The Schoonovers made the decision to carry the pregnancy to term, knowing that if baby Grace survived delivery, she would die shortly after birth.
"We felt so much love for her and we wanted to be her parents," said Schoonover. "We saw her as already being a part of our family, so the diagnosis didn't define or change our love for her. We decided to be intentional with the time we did have with Grace, building her story and allowing her to live her life until her natural death."
The Schoonovers spent the next several months making memories with their daughter in utero — taking maternity photos, playing with her as she kicked in Stephanie's stomach, and celebrating the time they had together as a family.
Shortly after she reached 39 weeks gestation, Schoonover went into labor.
"We knew that it was very possible — and would be quite likely — that labor and delivery would be too difficult for her and that she may pass in those moments," said Schoonover.

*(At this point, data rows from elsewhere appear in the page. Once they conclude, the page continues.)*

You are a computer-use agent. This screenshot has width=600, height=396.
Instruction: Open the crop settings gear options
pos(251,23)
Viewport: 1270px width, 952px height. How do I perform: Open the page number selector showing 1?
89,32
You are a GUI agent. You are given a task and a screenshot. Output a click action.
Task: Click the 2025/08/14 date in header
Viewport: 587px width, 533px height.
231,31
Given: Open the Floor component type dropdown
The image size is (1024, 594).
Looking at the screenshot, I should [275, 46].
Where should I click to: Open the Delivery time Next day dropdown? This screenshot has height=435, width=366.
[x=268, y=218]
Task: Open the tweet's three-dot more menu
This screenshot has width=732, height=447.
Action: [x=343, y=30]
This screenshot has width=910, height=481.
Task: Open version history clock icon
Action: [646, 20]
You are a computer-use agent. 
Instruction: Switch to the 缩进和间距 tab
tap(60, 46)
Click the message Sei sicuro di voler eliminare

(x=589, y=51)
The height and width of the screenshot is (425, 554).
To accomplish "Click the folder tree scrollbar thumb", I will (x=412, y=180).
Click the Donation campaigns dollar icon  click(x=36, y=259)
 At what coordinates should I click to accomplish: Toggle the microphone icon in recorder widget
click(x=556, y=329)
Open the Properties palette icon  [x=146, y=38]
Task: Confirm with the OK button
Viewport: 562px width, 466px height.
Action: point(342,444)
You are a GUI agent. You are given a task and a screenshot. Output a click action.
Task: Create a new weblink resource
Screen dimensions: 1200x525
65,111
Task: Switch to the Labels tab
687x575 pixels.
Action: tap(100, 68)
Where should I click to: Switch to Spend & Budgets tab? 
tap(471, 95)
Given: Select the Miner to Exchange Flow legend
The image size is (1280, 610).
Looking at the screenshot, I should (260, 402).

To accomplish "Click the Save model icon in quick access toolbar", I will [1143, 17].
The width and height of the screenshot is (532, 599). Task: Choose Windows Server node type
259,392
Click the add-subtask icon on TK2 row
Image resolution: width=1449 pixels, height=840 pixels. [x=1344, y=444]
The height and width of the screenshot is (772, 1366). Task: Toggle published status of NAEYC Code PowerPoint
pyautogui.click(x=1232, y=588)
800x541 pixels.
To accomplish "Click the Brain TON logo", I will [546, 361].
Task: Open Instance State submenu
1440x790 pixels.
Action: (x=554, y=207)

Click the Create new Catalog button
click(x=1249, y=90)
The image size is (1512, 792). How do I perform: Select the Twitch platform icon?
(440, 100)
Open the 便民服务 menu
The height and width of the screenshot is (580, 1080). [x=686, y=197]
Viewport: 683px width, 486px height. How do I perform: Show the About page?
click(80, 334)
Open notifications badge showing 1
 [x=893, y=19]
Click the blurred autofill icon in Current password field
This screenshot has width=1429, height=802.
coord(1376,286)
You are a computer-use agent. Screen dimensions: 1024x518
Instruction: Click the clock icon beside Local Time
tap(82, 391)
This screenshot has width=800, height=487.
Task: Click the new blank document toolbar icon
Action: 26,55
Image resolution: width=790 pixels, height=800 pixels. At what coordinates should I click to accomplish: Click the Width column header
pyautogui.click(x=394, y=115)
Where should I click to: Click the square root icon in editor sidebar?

Instead, Grace Elisabeth Schoonover was born — alive and crying — on May 21, 2015.
"It was absolutely the most incredible sound — one we will never forget," said Schoonover. "When she was placed on my chest, Andy crawled into the bed with me and had his arms around her as well. We would hold her hand a lot because she had the natural reflex of gripping our fingers, which was also something I never expected."
Grace lived for 10 and a half hours before dying on Stephanie's chest in her hospital bed on the morning of May 22, 2015.
"We really just spent the time staring at her and taking her in," Schoonover continued. "We spent time telling her all the reasons we loved her, and we shared why she was important to us and told her we would carry her with us always."
After Grace's death, the Schoonovers spent an additional 14 hours with their daughter's body, bathing and dressing her, taking time to grieve their loss.
Schoonover says returning home without their daughter was difficult. In the following months, the couple, who married in June 2014, began to move through the grieving process by attending counseling, visiting the doctors and nurses who cared for them during Grace's birth, and starting Carrying to Term, an organization that provides support and resources for other expectant families facing a fatal diagnosis.
"Either way, it's a really unfortunate loss and whether you were to terminate the pregnancy or carry to term, there's grief involved in that," Schoonover added. "All of the pain and all of the grieving we went through has absolutely been worth it. She is worthy of grieving over."
The Schoonovers welcomed their second child, a daughter named Ava Grace, in August 2016.
"We're proud parents of both of our girls," said Schoonover. "And it's a real responsibility to carry on Grace's legacy as much as it is to love and parent Ava."